→ Exercises:
1 - In the text on removing unused heart leads, why does "channel scar" tissue prevent a lead from being withdrawn?
2 - Rewrite the paragraph beginning "As serious as the risks" from the text on removing unused heart leads as a short bulleted list, keeping its main facts.

→ Selected excerpt:
----------------------------------------

Unused transvenous leads increase the risk complications will develop. Possible complications associated with leaving unused leads in the heart and venous system include an increased likelihood an old lead may be the site of infection. Development of an infection may, in turn, lead to septicemia, a possibly fatal complication. Unused leads may also cause endocarditis. Furthermore, unused leads may entangle over time, thereby increasing the likelihood of blood clot formation. Such clots may embolize to the lung and produce severe complications or even fatality. The presence of unused leads in the venous pathway and inside the heart can also cause considerable difficulty in the positioning and attachment of new endocardial leads in the heart. Moreover, multiple leads within a vein or artery may impede blood flow causing fatigue, weakness or dizziness within the patient. Further description and detail concerning the complications associated with unused leads left in place may be found in "Lead Extraction", Byrd et al., Cardiology Clinics, Vol. 10, No. 4, November, 1992, incorporated herein by reference.
As serious as the risks associated with leaving an unused lead in place may be, the risks associated with past methods and devices for lead removal were often greater. One technique used to remove a lead was to apply traction and rotation to the outer free end of the lead. This technique, however, could only be done before the lead tip became fixed in the trabeculations of endocardial tissue by large clot development. Clot development, however, is difficult to detect. Even shortly after lead implantation there exists the risk a clot has formed. Removal of a lead at that time may cause various sized emboli to pass to the lungs, possibly producing severe complications.
In cases where the lead tip has become attached by fibrous scar tissue to the heart wall, removal of the lead has presented further major problems and risks. Porous lead tips may have an ingrowth of fibrous scar tissue attaching them to the heart wall. Sufficient traction on such leads in a removal attempt could cause disruption of the wall prior to release of the affixed lead tip, causing fatality. Even if the tines of the leads are not tightly scarred to the heart wall similar risks are faced. Moreover, lead removal may further be prevented by a channel of fibrotic scar tissue and endothelium surrounding the outer surface of the lead body and specifically the insulator sleeve, as mentioned above, at least partway along the venous pathway. Such "channel scar" tissue prevents withdrawal because of encasement of the lead. Continual strong pulling or twisting of the proximal free end of the lead could cause rupturing of the right atrial wall or right ventricular wall. Encasement by fibrous scar tissue in the venous pathway and in the trabeculations of cardiac tissue typically occurs within three to six months after the initial placement of the lead.
The great risks presented by lead removal using traction and rotation techniques are such that if it becomes imperative to remove a lead (as in the case of septicemia) those doctors who have not focused and developed a specialty in lead removal often elect to have the patient's chest opened and the lead surgically removed rather than attempt removal using traction and rotation techniques. Even those doctors who have developed a specialty in lead removal sometimes elect to have the lead surgically removed rather than face the many risks presented.

----------------------------------------

(Saved data entries)
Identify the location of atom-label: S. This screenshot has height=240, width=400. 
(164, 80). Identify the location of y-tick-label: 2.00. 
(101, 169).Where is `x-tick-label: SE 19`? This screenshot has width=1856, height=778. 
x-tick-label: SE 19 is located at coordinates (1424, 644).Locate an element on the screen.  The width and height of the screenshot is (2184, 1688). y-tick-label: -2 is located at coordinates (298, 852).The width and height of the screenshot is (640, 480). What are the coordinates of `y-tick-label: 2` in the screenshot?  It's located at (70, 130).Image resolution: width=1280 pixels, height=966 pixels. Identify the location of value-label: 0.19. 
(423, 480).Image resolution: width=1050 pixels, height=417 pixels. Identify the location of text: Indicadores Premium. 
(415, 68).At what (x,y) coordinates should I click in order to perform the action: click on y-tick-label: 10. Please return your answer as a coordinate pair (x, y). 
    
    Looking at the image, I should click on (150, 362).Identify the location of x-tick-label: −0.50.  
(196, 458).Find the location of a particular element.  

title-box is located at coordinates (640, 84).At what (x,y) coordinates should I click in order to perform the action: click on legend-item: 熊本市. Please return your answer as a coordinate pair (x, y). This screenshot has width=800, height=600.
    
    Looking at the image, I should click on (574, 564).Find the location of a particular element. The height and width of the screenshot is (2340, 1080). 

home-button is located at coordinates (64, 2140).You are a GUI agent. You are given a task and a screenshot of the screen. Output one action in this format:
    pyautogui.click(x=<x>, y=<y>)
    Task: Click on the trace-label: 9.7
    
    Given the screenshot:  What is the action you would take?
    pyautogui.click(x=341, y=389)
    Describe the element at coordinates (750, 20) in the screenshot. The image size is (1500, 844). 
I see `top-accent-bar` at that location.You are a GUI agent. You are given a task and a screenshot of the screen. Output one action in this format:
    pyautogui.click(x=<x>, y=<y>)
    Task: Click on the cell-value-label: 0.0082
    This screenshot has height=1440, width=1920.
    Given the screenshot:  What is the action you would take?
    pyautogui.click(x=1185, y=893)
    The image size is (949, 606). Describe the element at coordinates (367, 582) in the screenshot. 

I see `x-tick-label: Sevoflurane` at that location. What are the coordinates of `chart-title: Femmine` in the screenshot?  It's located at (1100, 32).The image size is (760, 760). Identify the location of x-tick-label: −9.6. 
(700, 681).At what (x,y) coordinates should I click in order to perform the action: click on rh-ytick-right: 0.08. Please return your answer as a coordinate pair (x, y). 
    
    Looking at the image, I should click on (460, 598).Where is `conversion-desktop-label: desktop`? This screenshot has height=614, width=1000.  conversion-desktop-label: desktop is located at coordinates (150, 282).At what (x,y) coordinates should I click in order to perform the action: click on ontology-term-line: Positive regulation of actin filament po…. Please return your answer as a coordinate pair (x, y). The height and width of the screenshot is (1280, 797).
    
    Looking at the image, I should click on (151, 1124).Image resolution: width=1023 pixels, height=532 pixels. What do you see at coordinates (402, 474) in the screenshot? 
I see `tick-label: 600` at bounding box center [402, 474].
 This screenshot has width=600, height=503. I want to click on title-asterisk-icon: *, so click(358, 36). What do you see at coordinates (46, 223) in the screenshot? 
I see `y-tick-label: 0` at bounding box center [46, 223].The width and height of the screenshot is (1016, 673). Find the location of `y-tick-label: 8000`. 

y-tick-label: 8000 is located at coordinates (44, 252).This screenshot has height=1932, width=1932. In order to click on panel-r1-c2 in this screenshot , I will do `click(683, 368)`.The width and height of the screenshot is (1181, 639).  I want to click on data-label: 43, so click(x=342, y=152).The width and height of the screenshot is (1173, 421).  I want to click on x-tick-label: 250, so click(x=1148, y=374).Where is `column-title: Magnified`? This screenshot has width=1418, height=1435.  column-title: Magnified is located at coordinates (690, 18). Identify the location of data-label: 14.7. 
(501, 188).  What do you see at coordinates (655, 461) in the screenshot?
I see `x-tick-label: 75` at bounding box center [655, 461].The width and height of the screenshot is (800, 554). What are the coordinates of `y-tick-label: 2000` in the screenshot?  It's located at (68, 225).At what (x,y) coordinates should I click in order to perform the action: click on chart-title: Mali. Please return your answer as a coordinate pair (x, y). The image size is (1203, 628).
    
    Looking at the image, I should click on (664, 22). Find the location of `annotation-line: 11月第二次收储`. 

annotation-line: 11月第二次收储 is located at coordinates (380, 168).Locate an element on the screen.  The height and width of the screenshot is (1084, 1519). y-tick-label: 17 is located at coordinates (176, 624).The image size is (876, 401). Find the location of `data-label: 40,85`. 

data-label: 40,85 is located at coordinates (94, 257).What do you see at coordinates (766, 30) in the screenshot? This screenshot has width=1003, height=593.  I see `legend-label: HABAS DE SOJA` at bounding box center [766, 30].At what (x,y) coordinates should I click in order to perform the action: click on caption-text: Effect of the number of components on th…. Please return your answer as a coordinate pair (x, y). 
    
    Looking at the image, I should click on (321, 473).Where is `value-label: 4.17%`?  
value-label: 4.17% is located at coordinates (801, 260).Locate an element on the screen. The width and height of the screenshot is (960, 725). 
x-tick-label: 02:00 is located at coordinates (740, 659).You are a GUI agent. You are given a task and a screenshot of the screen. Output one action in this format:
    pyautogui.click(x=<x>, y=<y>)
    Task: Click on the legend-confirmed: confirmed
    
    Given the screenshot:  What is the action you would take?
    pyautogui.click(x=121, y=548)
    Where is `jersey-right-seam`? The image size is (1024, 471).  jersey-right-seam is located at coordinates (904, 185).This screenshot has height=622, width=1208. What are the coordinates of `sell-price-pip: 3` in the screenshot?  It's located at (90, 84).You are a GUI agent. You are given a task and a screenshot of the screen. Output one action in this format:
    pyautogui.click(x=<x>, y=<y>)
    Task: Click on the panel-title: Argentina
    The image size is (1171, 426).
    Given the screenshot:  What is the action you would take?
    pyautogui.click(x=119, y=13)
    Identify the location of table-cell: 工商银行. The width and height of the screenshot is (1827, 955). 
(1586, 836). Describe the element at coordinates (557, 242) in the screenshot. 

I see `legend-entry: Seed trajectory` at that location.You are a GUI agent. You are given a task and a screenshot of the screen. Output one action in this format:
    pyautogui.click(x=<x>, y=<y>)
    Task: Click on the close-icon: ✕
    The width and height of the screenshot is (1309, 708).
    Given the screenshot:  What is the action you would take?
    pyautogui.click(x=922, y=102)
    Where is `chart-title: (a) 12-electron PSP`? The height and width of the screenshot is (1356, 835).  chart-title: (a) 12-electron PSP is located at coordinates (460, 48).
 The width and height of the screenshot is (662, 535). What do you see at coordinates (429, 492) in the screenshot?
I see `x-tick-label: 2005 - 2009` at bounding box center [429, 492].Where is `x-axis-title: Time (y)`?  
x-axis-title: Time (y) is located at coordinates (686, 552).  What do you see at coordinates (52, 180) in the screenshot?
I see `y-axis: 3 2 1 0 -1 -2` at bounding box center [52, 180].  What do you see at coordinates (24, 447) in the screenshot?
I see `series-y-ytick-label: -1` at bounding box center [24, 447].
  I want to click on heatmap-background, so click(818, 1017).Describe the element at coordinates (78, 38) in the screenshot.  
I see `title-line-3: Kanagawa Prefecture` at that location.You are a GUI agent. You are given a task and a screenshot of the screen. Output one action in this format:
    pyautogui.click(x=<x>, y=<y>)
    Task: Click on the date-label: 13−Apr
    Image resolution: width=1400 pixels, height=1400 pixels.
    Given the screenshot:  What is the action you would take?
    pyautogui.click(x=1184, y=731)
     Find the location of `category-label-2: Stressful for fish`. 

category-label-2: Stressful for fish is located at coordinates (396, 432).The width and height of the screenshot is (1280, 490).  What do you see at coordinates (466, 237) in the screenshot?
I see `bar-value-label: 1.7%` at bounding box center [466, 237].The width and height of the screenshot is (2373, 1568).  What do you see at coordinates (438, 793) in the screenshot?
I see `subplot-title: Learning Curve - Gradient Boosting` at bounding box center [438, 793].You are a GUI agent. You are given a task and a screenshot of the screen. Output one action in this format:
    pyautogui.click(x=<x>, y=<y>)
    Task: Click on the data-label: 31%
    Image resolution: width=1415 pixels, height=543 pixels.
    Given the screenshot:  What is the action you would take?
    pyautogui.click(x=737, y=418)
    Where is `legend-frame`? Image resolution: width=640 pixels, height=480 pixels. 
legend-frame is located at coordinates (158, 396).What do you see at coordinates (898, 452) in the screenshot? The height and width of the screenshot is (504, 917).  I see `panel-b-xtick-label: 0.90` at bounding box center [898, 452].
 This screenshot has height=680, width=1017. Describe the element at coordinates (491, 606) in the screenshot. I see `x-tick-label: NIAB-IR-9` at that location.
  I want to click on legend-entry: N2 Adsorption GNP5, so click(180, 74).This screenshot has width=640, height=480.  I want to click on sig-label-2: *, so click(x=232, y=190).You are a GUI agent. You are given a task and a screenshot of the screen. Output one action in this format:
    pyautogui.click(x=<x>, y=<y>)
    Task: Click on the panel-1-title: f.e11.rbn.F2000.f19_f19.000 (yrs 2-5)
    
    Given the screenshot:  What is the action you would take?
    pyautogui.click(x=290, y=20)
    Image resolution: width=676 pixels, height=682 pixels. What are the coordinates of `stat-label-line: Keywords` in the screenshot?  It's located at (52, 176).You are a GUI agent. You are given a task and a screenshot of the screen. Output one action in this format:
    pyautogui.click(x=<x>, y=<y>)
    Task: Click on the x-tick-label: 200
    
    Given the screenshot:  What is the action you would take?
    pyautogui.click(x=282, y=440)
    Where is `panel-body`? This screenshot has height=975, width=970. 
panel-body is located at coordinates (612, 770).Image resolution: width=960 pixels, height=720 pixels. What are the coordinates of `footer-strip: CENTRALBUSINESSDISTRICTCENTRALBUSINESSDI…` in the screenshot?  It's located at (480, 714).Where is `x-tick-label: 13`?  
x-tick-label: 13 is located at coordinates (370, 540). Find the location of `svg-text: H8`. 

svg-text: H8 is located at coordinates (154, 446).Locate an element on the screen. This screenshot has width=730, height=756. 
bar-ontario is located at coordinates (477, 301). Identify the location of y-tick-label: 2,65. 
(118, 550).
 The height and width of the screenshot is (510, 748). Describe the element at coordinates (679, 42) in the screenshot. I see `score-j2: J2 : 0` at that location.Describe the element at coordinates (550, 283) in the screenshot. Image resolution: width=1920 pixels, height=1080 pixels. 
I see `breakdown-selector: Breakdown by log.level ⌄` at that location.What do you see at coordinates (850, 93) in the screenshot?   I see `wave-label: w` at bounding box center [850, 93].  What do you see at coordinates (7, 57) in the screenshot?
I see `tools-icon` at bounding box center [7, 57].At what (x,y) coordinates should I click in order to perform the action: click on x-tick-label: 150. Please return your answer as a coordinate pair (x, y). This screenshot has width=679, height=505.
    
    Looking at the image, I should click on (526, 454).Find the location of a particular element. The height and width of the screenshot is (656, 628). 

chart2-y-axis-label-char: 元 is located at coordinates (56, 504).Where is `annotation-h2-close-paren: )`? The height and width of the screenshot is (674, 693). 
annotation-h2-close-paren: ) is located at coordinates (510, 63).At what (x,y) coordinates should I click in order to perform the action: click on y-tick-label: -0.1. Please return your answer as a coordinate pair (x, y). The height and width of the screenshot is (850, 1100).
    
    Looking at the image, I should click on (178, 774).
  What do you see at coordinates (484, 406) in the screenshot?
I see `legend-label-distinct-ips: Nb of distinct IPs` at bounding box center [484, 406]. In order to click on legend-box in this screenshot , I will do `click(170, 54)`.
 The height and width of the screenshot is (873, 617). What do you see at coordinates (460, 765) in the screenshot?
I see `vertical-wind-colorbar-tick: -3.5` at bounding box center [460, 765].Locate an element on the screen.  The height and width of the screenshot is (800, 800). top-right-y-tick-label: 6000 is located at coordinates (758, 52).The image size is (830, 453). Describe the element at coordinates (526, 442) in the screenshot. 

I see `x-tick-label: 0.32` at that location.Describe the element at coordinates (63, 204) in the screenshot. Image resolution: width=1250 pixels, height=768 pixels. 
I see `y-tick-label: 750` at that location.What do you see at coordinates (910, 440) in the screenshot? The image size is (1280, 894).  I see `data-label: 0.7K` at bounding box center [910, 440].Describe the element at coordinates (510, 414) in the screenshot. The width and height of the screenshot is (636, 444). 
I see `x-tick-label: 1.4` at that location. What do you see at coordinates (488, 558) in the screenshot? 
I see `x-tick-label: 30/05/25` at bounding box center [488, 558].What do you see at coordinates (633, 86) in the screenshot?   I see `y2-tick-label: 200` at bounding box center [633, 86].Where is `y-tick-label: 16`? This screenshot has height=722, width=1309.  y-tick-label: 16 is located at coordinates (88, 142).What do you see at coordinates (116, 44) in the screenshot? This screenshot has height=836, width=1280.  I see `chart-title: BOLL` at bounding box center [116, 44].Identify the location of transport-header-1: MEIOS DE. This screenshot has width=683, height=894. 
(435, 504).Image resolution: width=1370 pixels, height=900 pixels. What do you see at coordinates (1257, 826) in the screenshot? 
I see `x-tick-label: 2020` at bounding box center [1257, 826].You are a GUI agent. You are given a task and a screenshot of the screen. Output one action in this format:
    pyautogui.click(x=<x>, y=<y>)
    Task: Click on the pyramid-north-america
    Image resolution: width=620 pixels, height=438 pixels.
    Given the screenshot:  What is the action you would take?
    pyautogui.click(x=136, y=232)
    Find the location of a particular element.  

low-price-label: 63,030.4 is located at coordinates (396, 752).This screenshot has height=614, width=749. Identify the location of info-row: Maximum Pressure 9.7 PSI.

----------------------------------------

→ Answers for each item:
1 - Channel scar tissue prevents withdrawal because it encases the lead. It is a channel of fibrotic scar tissue and endothelium that surrounds the outer surface of the lead body, especially the insulator sleeve, along at least part of the venous pathway.

2 -
- The risks of past lead-removal methods were often greater than the risks of leaving an unused lead in place.
- One technique pulled and rotated the outer free end of the lead.
- This worked only before large clot development fixed the lead tip in the trabeculations of endocardial tissue.
- Clots are hard to detect and may form even shortly after implantation.
- Removing a lead at that point may send emboli of various sizes to the lungs, possibly causing severe complications.